Hacker News new | ask | show | jobs
by johnklos 642 days ago
Running Linux on a 4004 is possible, as we've seen, but running llama is just way too far? Interesting take.
1 comments

Llama takes a lot more MIPS and a lot more RAM than linux. Linux is more complicated, but computers were running linux 30 years ago. In this case, quantity has a quality all of its own.
It takes 14,493,515,821 cycles to boot Alpine Linux in an qemu.

    perf stat -Bddd qemu-system-x86_64   -m 2048   -cdrom alpine.iso   -boot d   -enable-kvm   -cpu host   -smp 2   -net nic -net user,hostfwd=tcp::2222-:22   -nographic   -serial mon:stdio   -monitor telnet:127.0.0.1:1234,server,nowait   -d in_asm,cpu   -D qemu.log
It takes 1,927,757,029,221 cycles to summarize a 1625 token Dijkstra essay with LLaMA 8B.

    perf stat -Bddd llamafile -m Meta-Llama-3.1-8B-Instruct.BF16.gguf -f ~/prompt1625.txt -c 4096 -n 40
Ignoring things like AVX512 you're looking at about 100x more compute to do something serious with LLaMA.
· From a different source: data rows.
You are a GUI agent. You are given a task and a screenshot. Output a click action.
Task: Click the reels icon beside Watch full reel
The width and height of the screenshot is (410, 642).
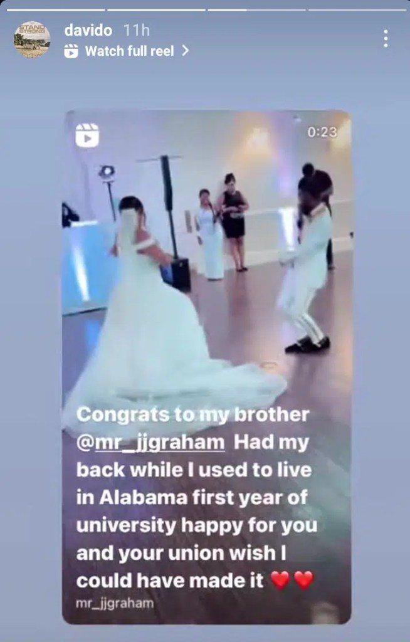(71, 51)
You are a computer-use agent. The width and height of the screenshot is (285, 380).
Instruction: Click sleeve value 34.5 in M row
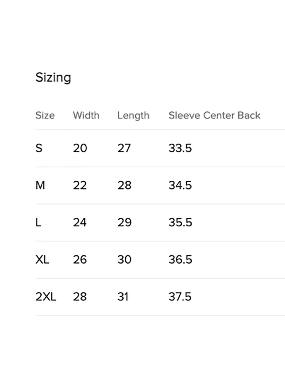point(180,185)
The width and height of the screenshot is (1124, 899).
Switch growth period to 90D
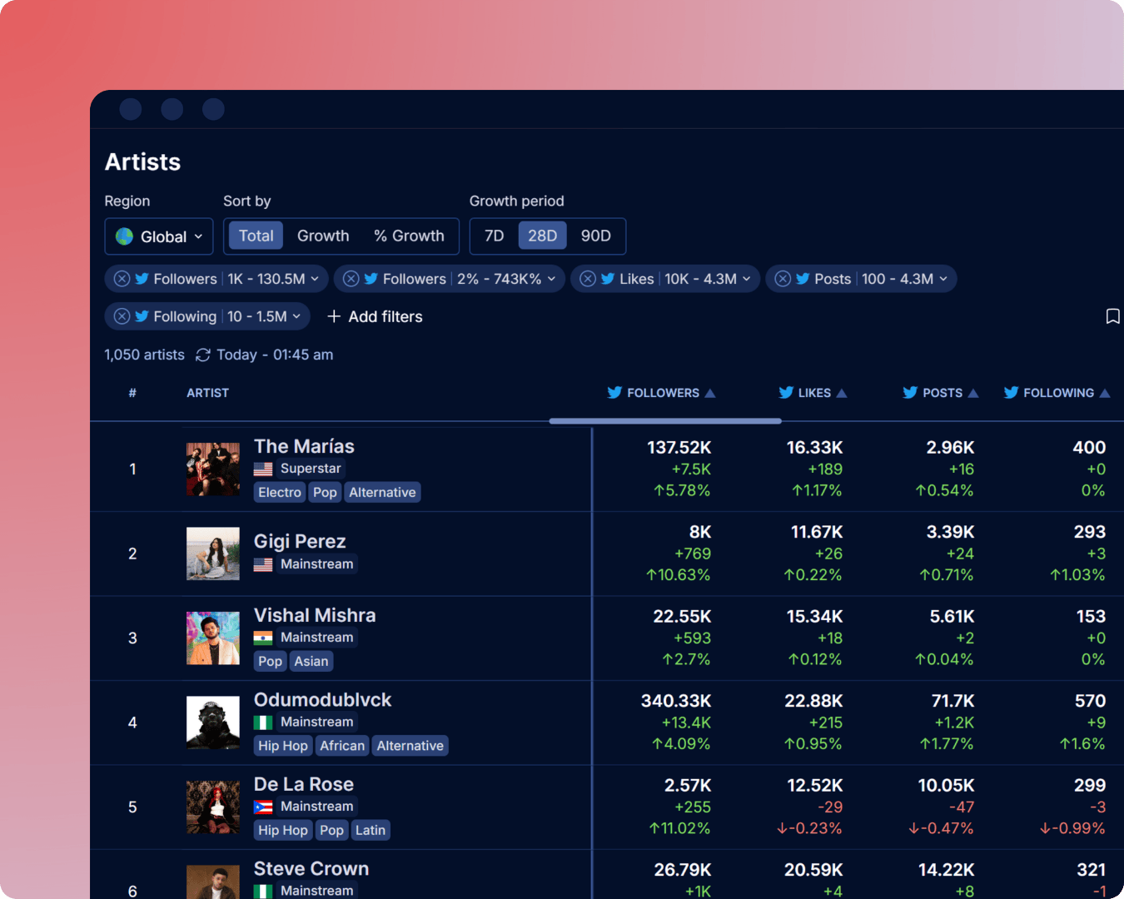tap(595, 236)
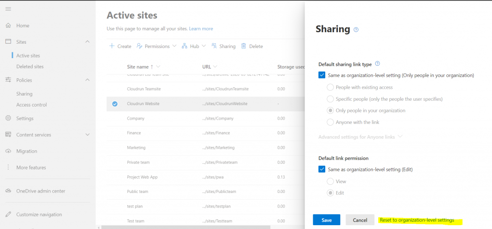492x229 pixels.
Task: Click the Migration cloud icon
Action: (8, 151)
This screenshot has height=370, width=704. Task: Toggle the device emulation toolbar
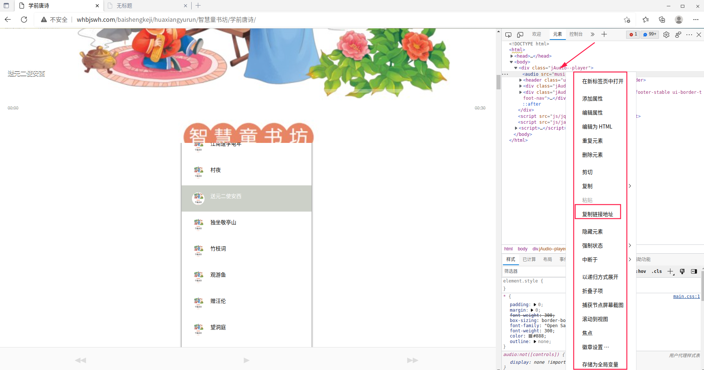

However! If you just want to demo it working, then you could generate 4 tokens using TinyLLaMA 1.1B which takes 25,164,386,466 cycles. That's about the same cost as booting Linux. So you could do TinyLLaMA if you can do Linux.

That's closer than I thought, to be honest.

Note also that the 4004 lacks a floating-point unit of any kind - not just a vector unit. I think people make 8-bit integer quantizations of LLMs, though, which would be the fastest versions to run on a 4004.

A lot of quants just upcast to floats. Some of them work on integer multiplication using pmaddubsw. But oof, it looks like the i4004 doesn't even have that.